Not according to Harold Evensky, CFP, AIF, president of Evensky & Katz Wealth Management in Coral Gables, Fla. The classic definition of MPT boils down to diversifying investments among different types of investments, each of which have unique characteristics, hence reducing the probability of sustaining a large loss. Unfortunately, the last 18 months have challenged the theory. Disparate asset classes, with distinct risk profiles, all went down together. What went so terribly wrong? Evensky concludes: "It's not that MPT is invalid, it's that the application has been faulty."
According to Evensky: "The MPT model alone will not necessarily work in bear markets, or at least not using historical averages alone as inputs without other adjustments to forecast the return, volatility and especially correlation." Evensky advocates a "core and satellite" approach, where the core allocation of a client's portfolio is used to capture market returns, and a satellite allocation, namely a portion that is allocated 100 percent of the risk budget, provides the alpha.
John E. Rice, CFA, CFP, notes that MPT originally started with a paper by Harry Markowitz in 1952 that basically quantified mathematically the idea that diversification across different asset classes that are not well correlated reduces risk. "I do believe that diversification is appropriate and that it should be used in portfolios," says Rice, formerly chief investment officer at Phoenix wealth-management firm Keats, Connelly and Associates. "However, I think that advisors have had a tendency to overuse the idea of standard deviations and correlations when making decisions about portfolio diversification."

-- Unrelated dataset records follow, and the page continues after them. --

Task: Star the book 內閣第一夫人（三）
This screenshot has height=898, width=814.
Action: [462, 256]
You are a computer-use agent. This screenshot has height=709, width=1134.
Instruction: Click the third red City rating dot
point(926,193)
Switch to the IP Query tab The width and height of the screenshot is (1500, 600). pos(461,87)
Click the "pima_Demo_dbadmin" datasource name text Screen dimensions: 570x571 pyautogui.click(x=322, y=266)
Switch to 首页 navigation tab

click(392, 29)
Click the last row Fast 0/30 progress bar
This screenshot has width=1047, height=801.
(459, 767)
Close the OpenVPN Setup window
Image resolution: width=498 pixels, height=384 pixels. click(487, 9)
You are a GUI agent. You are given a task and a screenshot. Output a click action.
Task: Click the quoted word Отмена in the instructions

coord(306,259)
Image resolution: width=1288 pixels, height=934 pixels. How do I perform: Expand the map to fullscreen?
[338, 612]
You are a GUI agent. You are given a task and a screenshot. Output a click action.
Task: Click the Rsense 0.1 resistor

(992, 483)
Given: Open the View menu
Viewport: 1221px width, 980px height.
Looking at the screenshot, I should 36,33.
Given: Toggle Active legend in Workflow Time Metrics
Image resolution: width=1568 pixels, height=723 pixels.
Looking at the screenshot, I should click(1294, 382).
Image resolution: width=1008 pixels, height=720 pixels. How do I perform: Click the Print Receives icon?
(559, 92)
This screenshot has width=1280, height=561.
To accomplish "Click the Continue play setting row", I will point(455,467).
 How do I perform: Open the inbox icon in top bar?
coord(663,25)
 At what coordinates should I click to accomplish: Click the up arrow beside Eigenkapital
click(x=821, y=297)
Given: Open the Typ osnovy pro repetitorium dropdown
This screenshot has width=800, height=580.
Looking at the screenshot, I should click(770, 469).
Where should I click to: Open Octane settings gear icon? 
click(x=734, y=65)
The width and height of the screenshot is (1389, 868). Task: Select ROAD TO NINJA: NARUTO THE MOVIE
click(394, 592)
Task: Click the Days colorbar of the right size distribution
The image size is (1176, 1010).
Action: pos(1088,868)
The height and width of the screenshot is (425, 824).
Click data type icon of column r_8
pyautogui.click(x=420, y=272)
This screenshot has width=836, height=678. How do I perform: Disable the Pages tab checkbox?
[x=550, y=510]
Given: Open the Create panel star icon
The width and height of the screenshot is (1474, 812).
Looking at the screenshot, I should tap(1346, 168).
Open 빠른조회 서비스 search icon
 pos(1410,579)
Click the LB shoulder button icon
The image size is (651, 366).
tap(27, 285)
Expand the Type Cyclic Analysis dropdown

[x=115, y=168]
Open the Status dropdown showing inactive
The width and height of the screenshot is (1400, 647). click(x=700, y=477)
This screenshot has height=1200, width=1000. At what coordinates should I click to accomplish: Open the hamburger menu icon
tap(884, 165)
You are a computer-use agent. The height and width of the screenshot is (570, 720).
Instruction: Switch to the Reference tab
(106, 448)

Based on Markowitz's groundbreaking research, financial planners have been selling MPT for years as one of the tenets of prudent investing. Are they misguided? Not so says investment advisor Richard A. Ferri, CFA, founder and CEO of Portfolio Solutions in Troy, Mich.: "I fall on the side of it does work. It just doesn't work well all the time because in finance, models are not like those in the natural sciences, where water freezes to ice at 32 degrees Fahrenheit at sea level. No matter where you go in the world, if it's 32 degrees Fahrenheit and you're at sea level, water will freeze…it will happen every time. But in finance, that's not the way it happens. Theories are approximations, good generalities. They are guides. Investing is like throwing horseshoes; you get points for being close. You don't have to get a ringer."
Ferri believes that over the long term, generally, MPT works, but if you're looking at it over any short-term specific period, it may not work. He comforts investors by saying: "My belief is that investors shouldn't abandon MPT. They should continue with it because even though it did not work among risky asset classes in the last 18 months, evidence is that it will work again in the future."